In most states, the courts have shown themselves willing to approve any terms – no matter how shoddy or unfair – and are willing to find agreement when the facts show no real agreement. These "agreements" may be buried in employee handbooks, referred to in applications in the vaguest of terms, or otherwise have their impact hidden. For all these reasons, the waiver of constitutional and statutory rights is forced on employees and is therefore involuntary or entered under duress. The Federal Arbitration Agreement makes duress a grounds voiding arbitration agreements, yet the courts tend to see no duress in even the most egregious situations. The courts assume that a worker who did not want to agree to arbitrate as a fair quid quo pro for the job is perfectly free to go elsewhere and find a job that does not require arbitration.

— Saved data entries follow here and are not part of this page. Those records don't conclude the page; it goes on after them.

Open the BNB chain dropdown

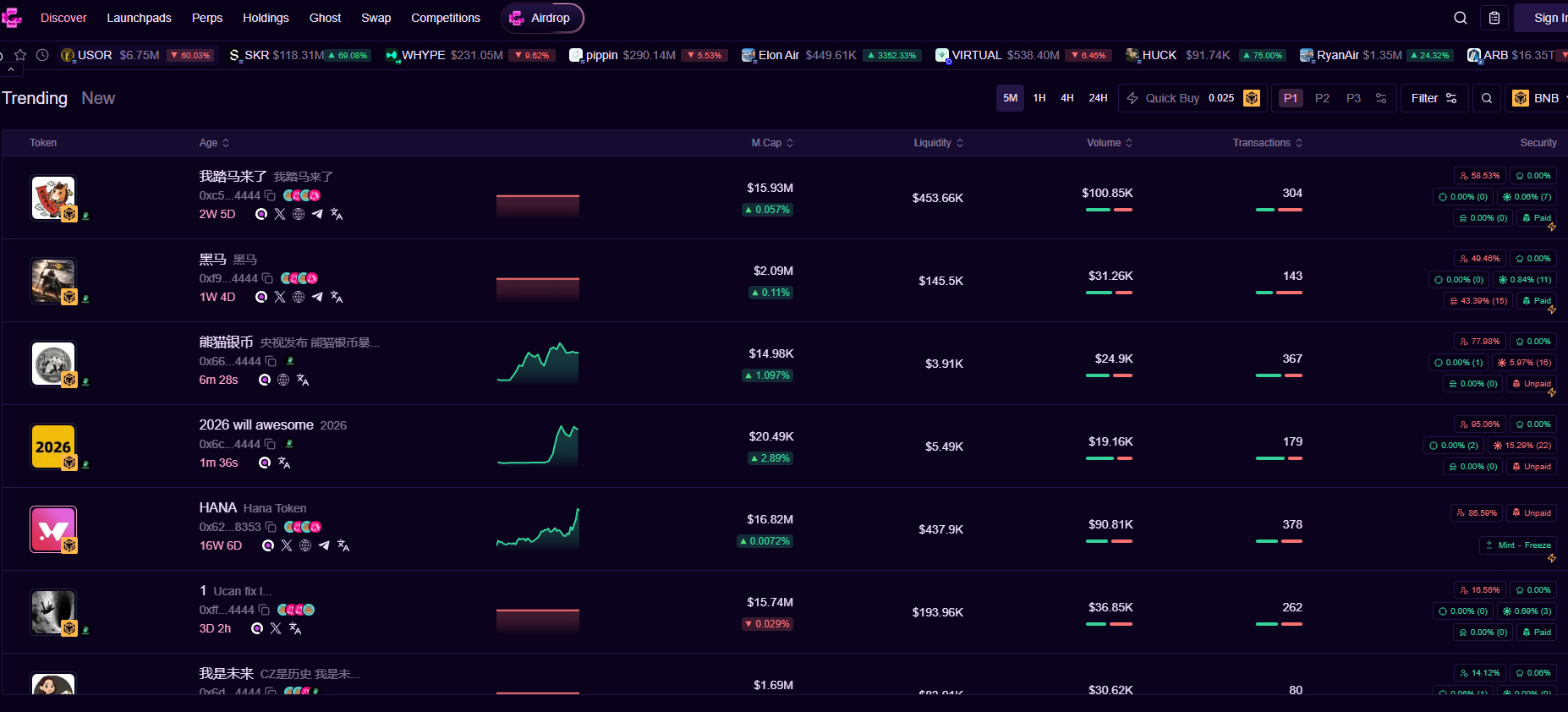(1539, 98)
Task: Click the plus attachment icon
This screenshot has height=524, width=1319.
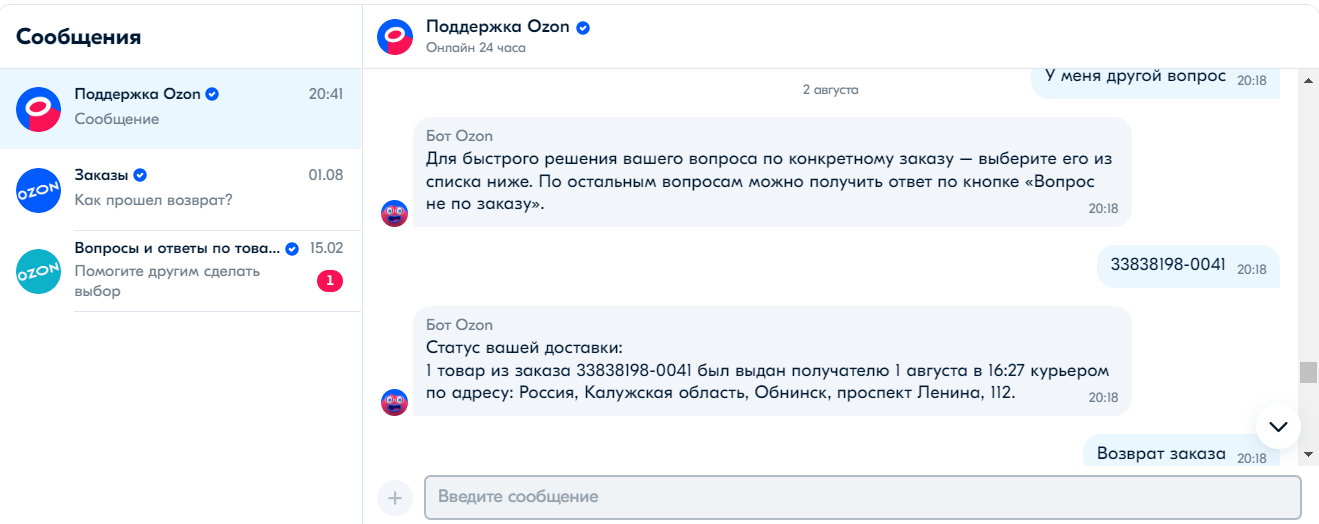Action: point(394,497)
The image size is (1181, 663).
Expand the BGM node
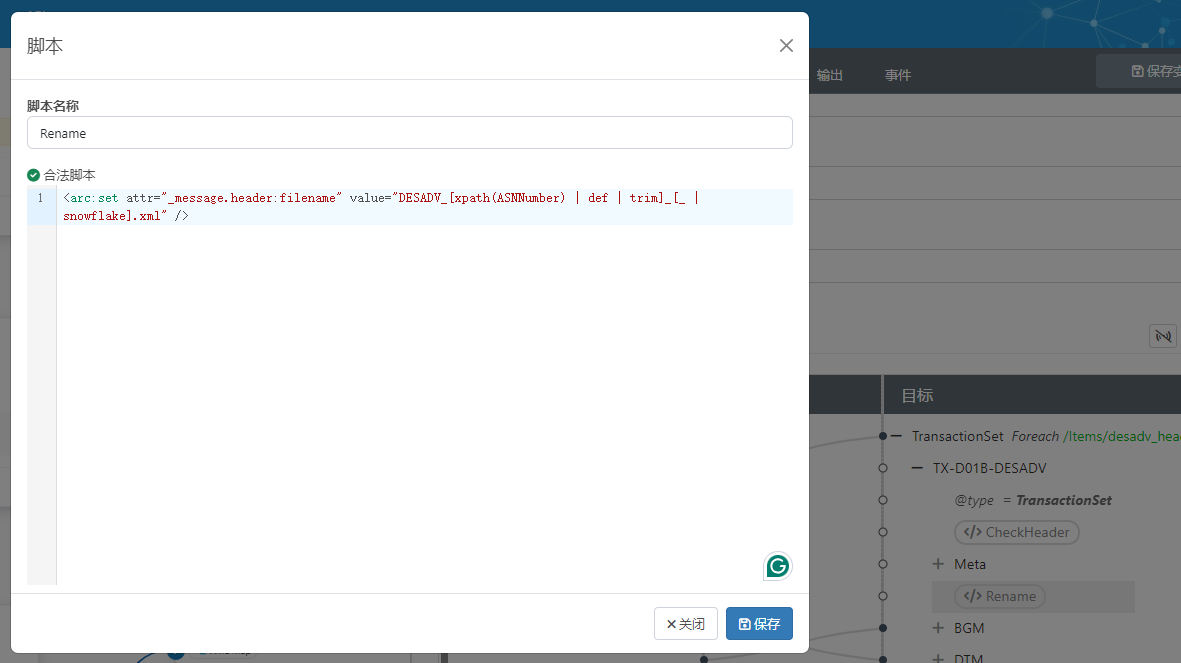[x=938, y=628]
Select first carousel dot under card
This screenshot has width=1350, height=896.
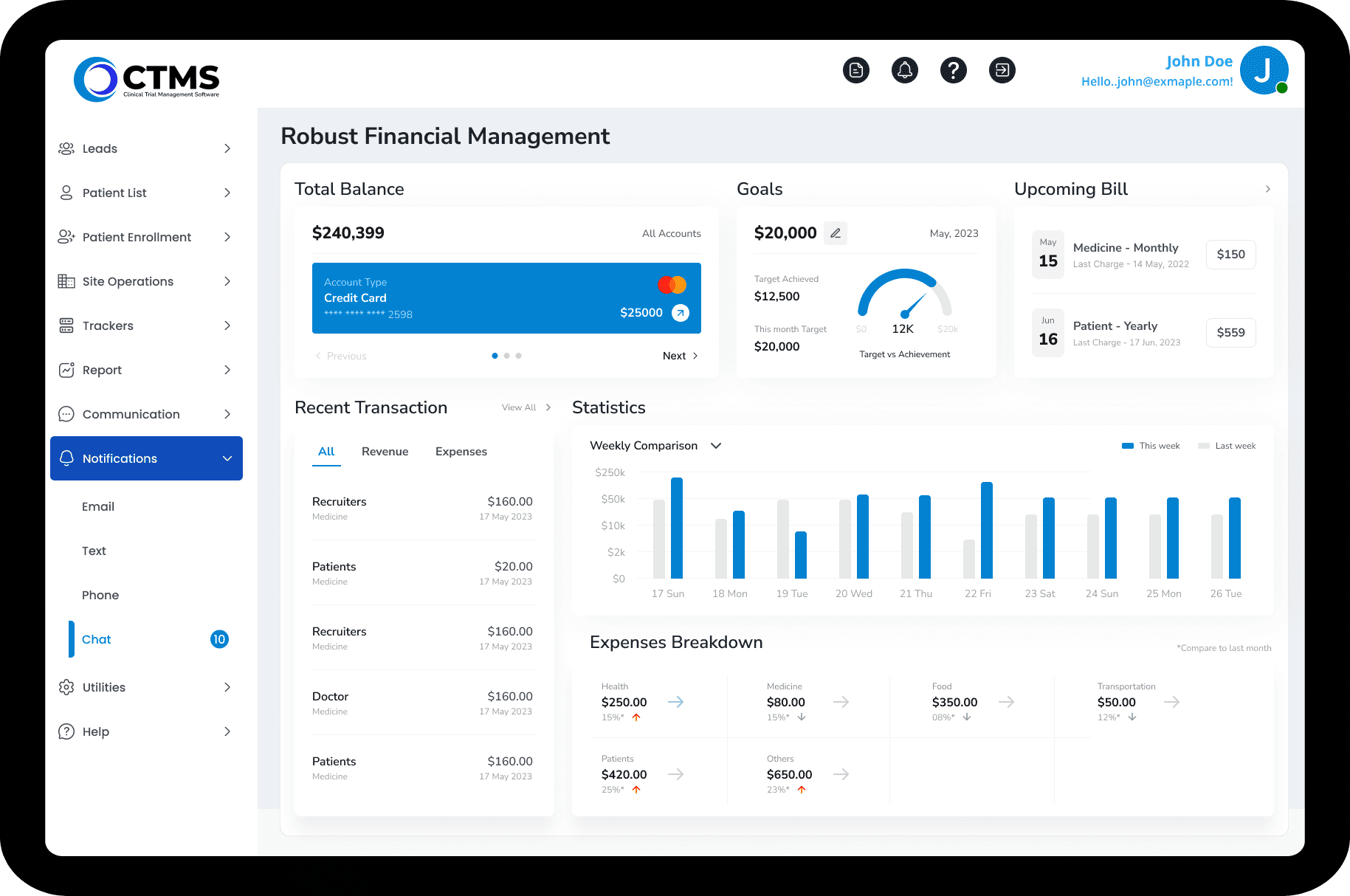[x=495, y=356]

Compare These Agreements with Rights Under the OWBPA One way to see how poorly treated most workers are is to compare the ready willingness of the courts to uphold pre-dispute arbitration agreements, no matter how shoddy, with the rights Congress created for older workers who were being terminated and asked to waive their workplace rights. The rights under that Older Worker Benefits Protection Act provide a basic model for the rights all employees should have. The OWBPA says that rights cannot be waived unless the document is written so the employee can understand it; it must specifically refer to rights and claims; it cannot waive rights that arise after the date the waiver is signed (i.e. this is a post-dispute waiver only); the waiver of rights can only be in exchange for additional consideration, such as severance pay; the employee is advised in writing to consult an attorney before signing, is given twenty-one days to consider, and has up to seven days to revoke the agreement after signing; the person who claims the employee has waived rights has the burden of proving the waiver; and the employee cannot waive the right of the EEOC to enforce the law if there is a violation.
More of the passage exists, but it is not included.